(671b) How Tightly Focused Is the Configurational Ensemble of Small Molecule Ligands Bound to Proteins? | AIChE

(671b) How Tightly Focused Is the Configurational Ensemble of Small Molecule Ligands Bound to Proteins?

Authors 

Shirts, M. R. - Presenter, University of Virginia
Wang, K. - Presenter, University of Virginia

We show how Hamiltonian replica exchange molecular dynamics simulations can be used to construct a ensemble of ligand binding locations. We allow the ligand to sample all available conformational space by applying a variety of Hamiltonian exchange, Monte Carlo, and other sampling techniques to escape local binding minima.  Because of the rigorous nature of the statistical mechanical sampling, we can also extract binding free energy estimates at all putative binding sites. From these simulations, we can construct a ligand binding density, and attempt to predict the experimental binding location(s) from this density.

For the T4 lysozyme L99A model system, we find that this binding density gives discrete clusters, is robust over multiple simulation runs and that we can distinguish binders from non-binders, with free energies consistent with experiment.  For simulations of the ASTEX diverse data set, 37% of the time the most populated cluster corresponds to the experimental binding site, and in 76% of the time one of the top three most populated clusters corresponds to the experimental binding site.

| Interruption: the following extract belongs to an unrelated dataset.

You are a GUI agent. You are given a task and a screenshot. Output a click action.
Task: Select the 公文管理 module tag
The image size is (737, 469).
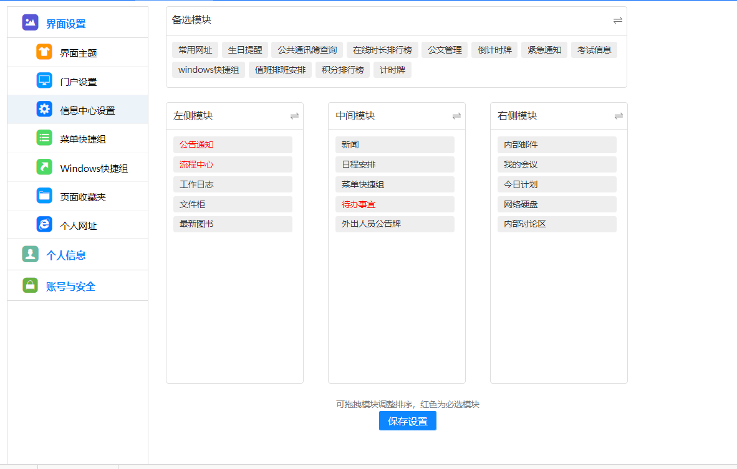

We propose that these binding ensembles may approximate ligand binding ensembles actually occurring in many protein-ligand complexes. We present theoretical arguments that such solution phase ensembles are not inconsistent with crystal structures showing only single bound configurations, and discuss the implications of these results for fragment-based drug design and in proteins whose natural function it is to bind weakly to small molecules like human serum albumin.